To be respected and reverenced, according to his nature, honoring who he is and recognizing who we are.
Last week, we began a new series: What does God want from us? This is a series for churches and church leaders. This is also a series for Christians who want to share the gospel. This is a series for people who are seeking God, desiring to understand his will and his way.
As Christians attempt to make people aware of God and his plan for their life, what are the foundations? What are the most important details? What must we share? What must we say? Is what we are doing working? Are we evangelizing effectively? Is the church growing? Is mission work bringing souls to Christ and planting more and more churches? Is there a better way?

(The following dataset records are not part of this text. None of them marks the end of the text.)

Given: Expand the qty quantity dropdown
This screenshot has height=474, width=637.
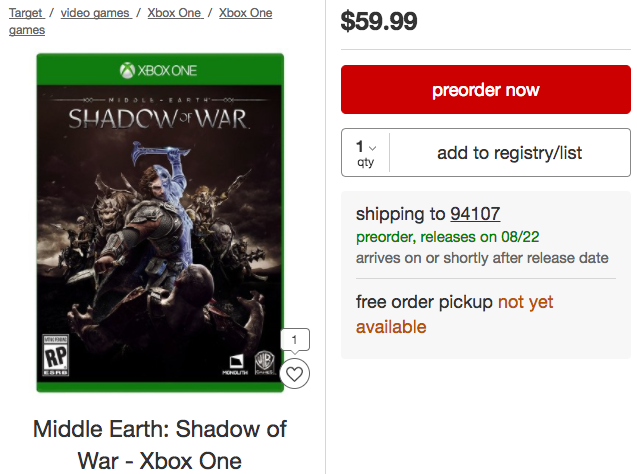Looking at the screenshot, I should (x=365, y=153).
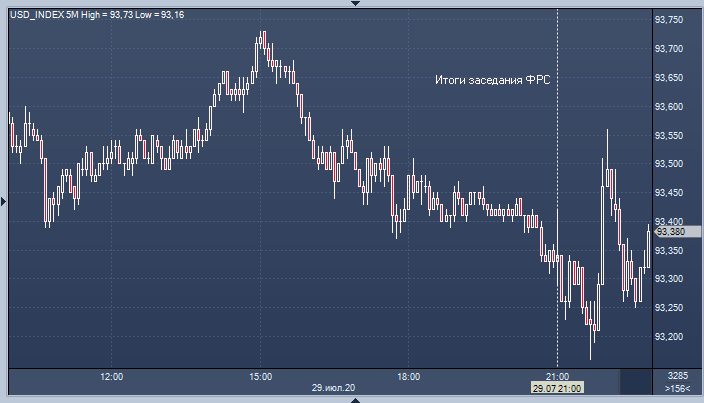Click the 29.07 21:00 time marker

point(555,388)
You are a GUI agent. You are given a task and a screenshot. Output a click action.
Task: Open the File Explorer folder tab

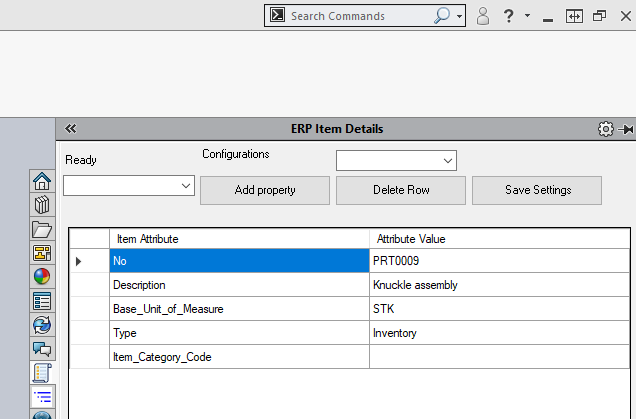(x=42, y=229)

A quick review. In the first study, we learned that the first desire of God for his human creation is that we recognize him for who he is, according to his nature. Understanding God’s desire and purpose begins with accurately understanding God. Companion pieces include understanding reality–the nature of our world, and also who we are as human beings, God’s creation. Of great concern are questions such as, how we communicate the reality of God’s presence and involvement in our world, how we communicate his nature, and how we communicate his purposes for his creation.

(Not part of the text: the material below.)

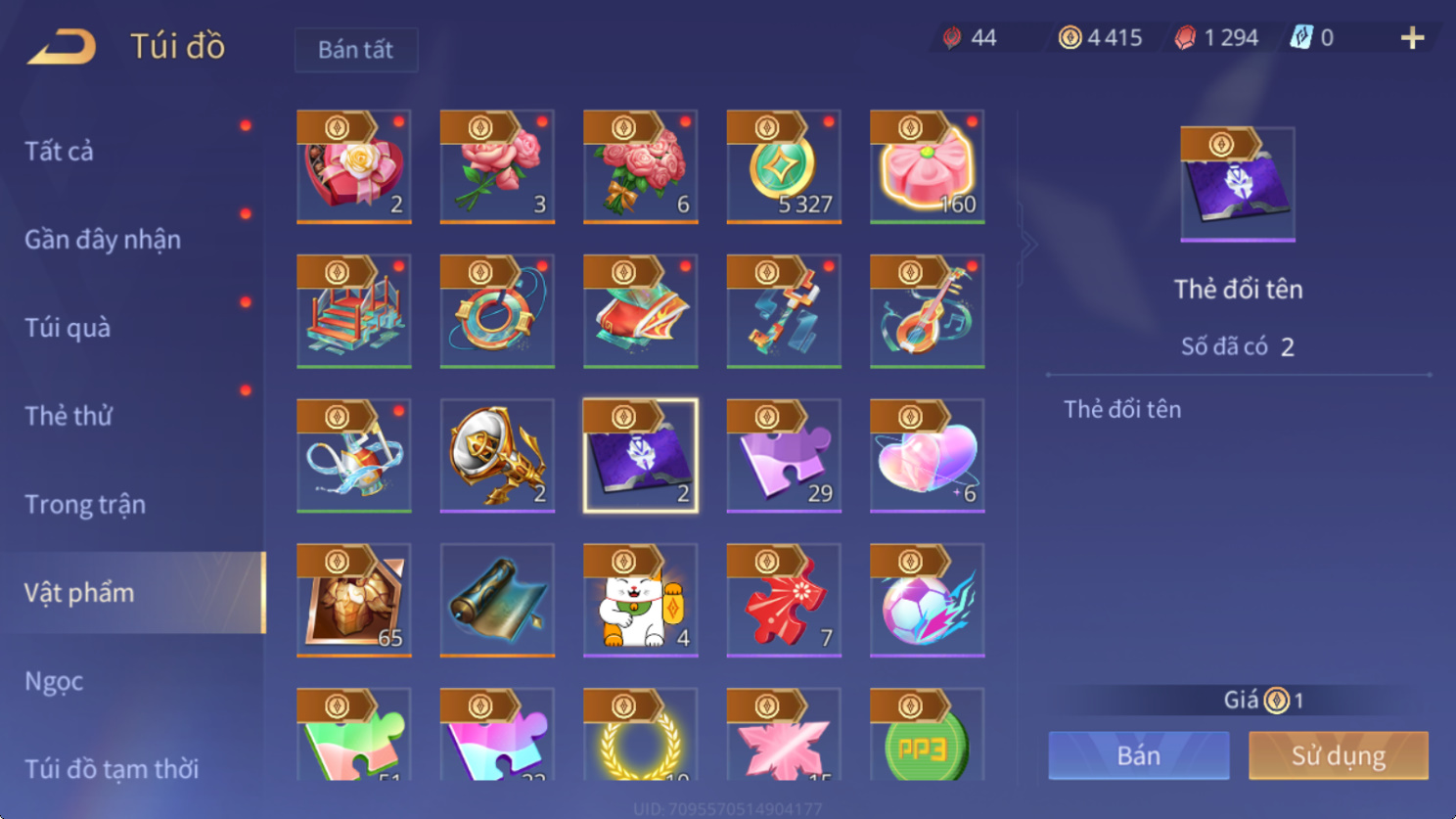
Task: Click the blue Bán button
Action: (1139, 755)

This second study deals with another essential question: worshiping God. What does God want from his creation? God desires to be respected, to be reverenced. For human beings with freedom of choice, God wants us to choose to worship God.
Respect and reverence God; worship God. God desires worship—as he is, that is, according to his nature. I am affirming that God created a world that continually calls attention to his majesty, splendor, and grandeur. Inanimate creation declares the glory of God unceasingly. God created a world that he declared good, a world that evidenced his honor. All creation worships God automatically–except for human creation. Human beings, made in God’s image, have a choice — to honor and worship God, or to reject God.

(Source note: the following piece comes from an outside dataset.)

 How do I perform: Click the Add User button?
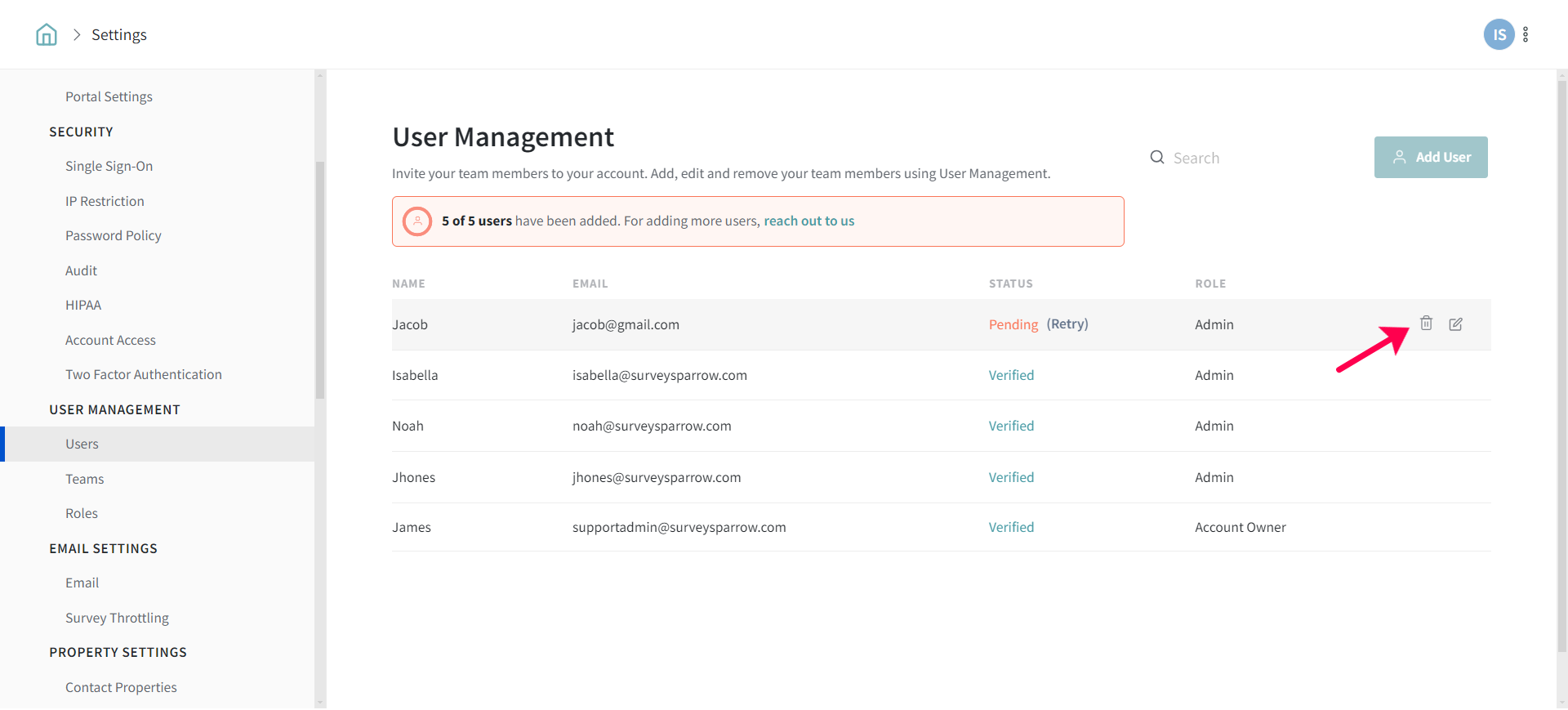pos(1430,157)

God’s desire is that his creation honor him and worship him. Further, the worship God desires will be based on and consistent with his nature, who he is. God does not want us to honor false gods or to cling to false ideas about him. God wants us to worship him for who he is. Thus, a correct understanding of worship begins with God, who God is. Worship is given by the creation to the Creator. The worshipful heart recognizes God and recognizes the nature of reality (all that is not God) and of humanity created in the image of God. Think with me. If we are correctly reading Scripture, beginning with Old Testament examples of worship, we quickly see that acceptable worship is defined by God and his nature and not by human beings and our preferences.
At some level, worship and respect are possible even before a committed response to God (Romans 2; Acts 10). Worship is God-defined, not human-defined. Look at the religious landscape today. Many churches have distinguished themselves by emphasizing various aspects of worship. We worship in this way, and not in that way. We are for this and against that, or against this and for that. How many of our ideas about worship are based in human desires and preferences? How many are based in an understanding of God and a careful reading of and obedience to God will as revealed in God’s Word? The kind of worship that is acceptable to God is based on who he is, what he is like.
Worship reflects the human desire to find, have, and declare glory. All of life is a search for glory. Where can we see, experience, find glory? What / whose glory are we seeking? What causes others to glorify us? An interesting word group in the original New Testament language suggests that glory, boasting, rejoicing, and pride are closely connected. The translation chosen depends on the context. In the context of glory-seeking, I am asking about those things that cause us boasting, pride, or rejoicing.
The glory-search reveals more than we have realized—our values, the meaning of life, our goals, our pleasures. Ultimately, glory is yet to be revealed in us. Worship declares our values, our hopes, the center of our lives. Worship declares our understandings of glory. Many think, “If I can only have, experience, do certain things, then life will be fulfilling and glorious.” This search for glory leads us to bigger barns, more expensive luxuries, bigger houses, more experiences, new places, longer vacations, different foods… The list is endless.
God is not seeking ritual nor liturgy. Worship that little considers God will never suffice. He will not be pleased with heartless, thoughtless worship. Nor is he pleased with worship that does not reflect and result in a total sacrificial commitment to him as God, Lord, and King. Respect demands worship to God consistent with his nature. If we do not accurately understand and proclaim the nature of God so that people recognize and understand him as he is, we will have an empty message when it comes to respecting and worshiping God.